My Path to Career Growth

My career story in the FCA

My Career Path

by Elaine Bagshawe

I am 28 years old and work in London, England and wanted to share my path to career growth with Nina readers along with some top tips I discovered along the way.

I started working at the Financial Conduct Authority (FCA) six years ago. Initially I was a temporary worker in our Customer Contact Centre (CCC). With a bit of luck as well as personal determination to succeed, I managed to turn a six week temporary contract into a successful career. I would like to share some of these key ‘career moments’. I do so in order to inspire other individuals, but also hope that some of the ideas serve as a positive toolkit for organisations also.
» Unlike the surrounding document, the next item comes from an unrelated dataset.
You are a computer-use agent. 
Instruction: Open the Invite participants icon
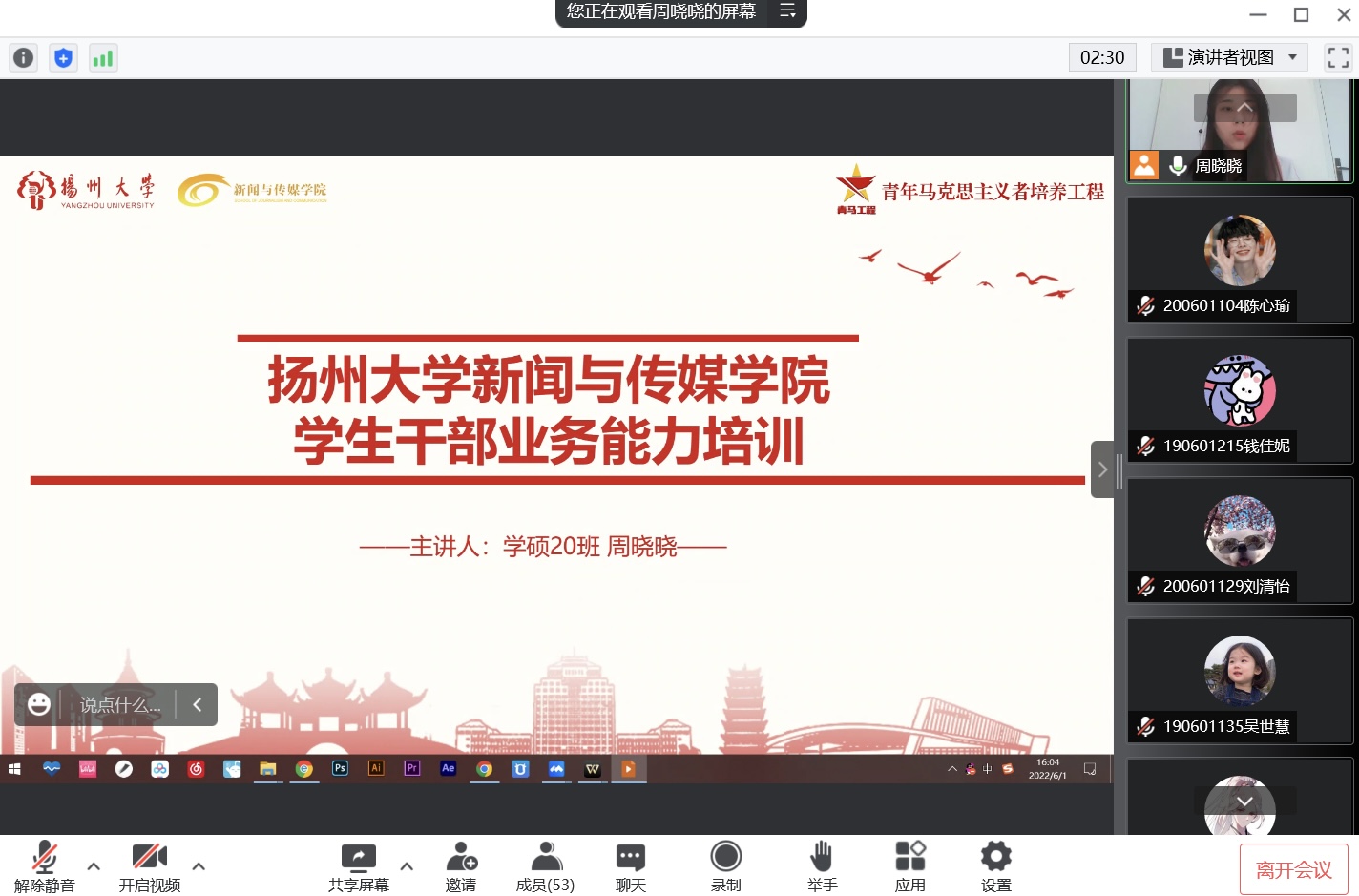coord(461,866)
The positive support, structure and opportunities the FCA has offered have been an integral part of my path to growth.

Despite being a temporary worker when I started, I made sure that I was one of the best performers in my team. This meant exceeding productivity targets and regularly asking for feedback from my line managers and support staff about how I was performing and how I could improve. Not only did this improve my performance, it also meant I developed a good reputation amongst the management team for being proactive and wanting to improve. This meant that when permanent roles became available I was at the top of the list.
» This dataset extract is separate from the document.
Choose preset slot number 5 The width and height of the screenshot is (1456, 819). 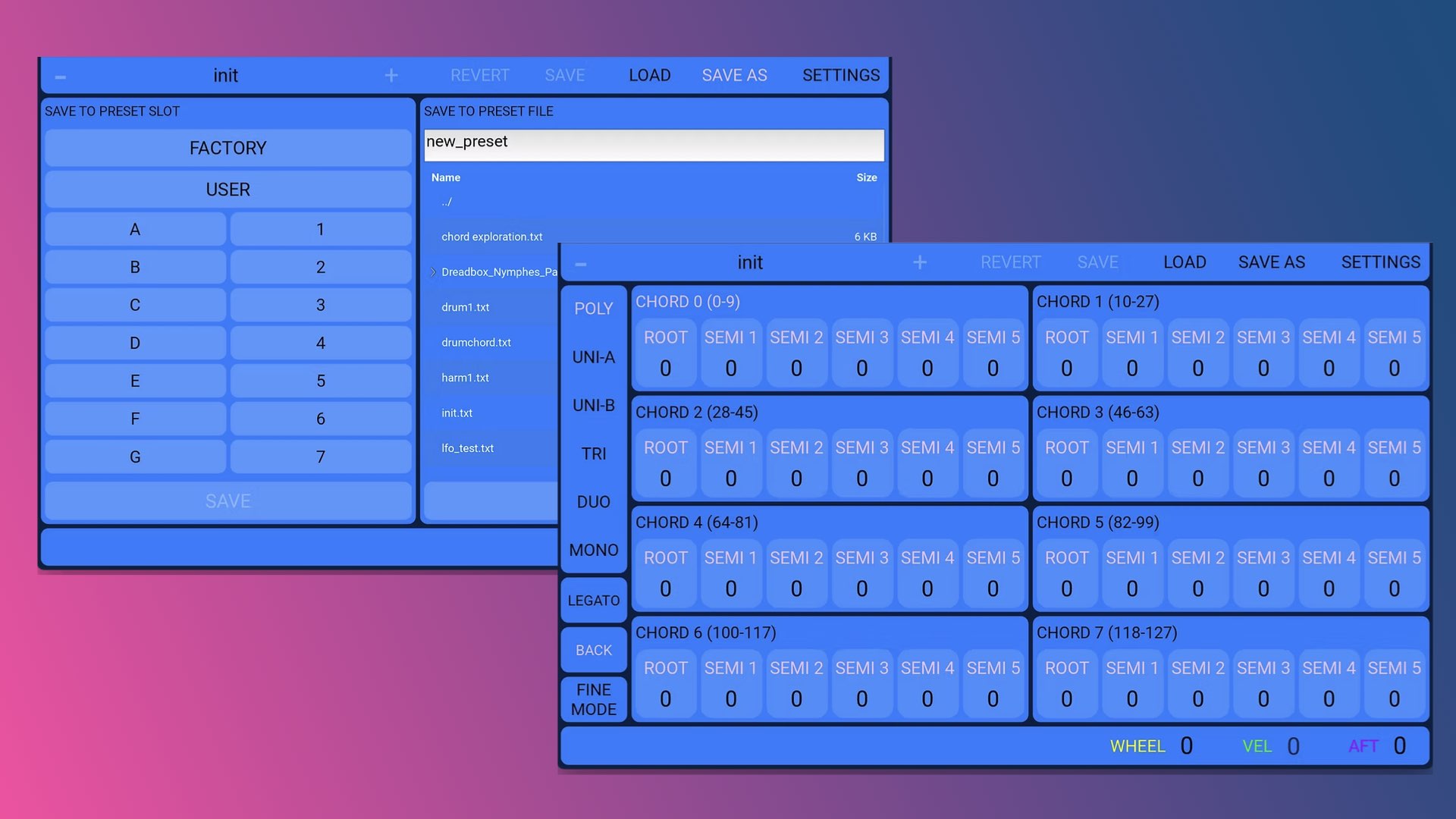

I’ve been lucky to work for an organisation that takes developing its employees seriously. During my time as a team leader, I was mentored by a Head of Department. This gave me a ‘safe space’ to talk about issues I faced and gave me ways of tackling particularly difficult situations I was facing. Overall I developed greater confidence in my management style as well as being more confident in terms of try new things/approaches.

Tip 1:  Early in my career I learnt that it’s important to get feedback on a regular basis and from a number of sources. Having a mentor can really help, because they’ll help you determine what can usefully translate into action.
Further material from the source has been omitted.